### Work item
Reproduce each record exactly, leaving out no line.

### Task inputs
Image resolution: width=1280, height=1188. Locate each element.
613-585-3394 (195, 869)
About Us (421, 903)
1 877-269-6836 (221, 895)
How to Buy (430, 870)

### Task answer
Image resolution: width=1280, height=1188. Locate each element.
613-585-3394 (195, 869)
About Us (421, 903)
1 877-269-6836 (221, 895)
How to Buy (430, 870)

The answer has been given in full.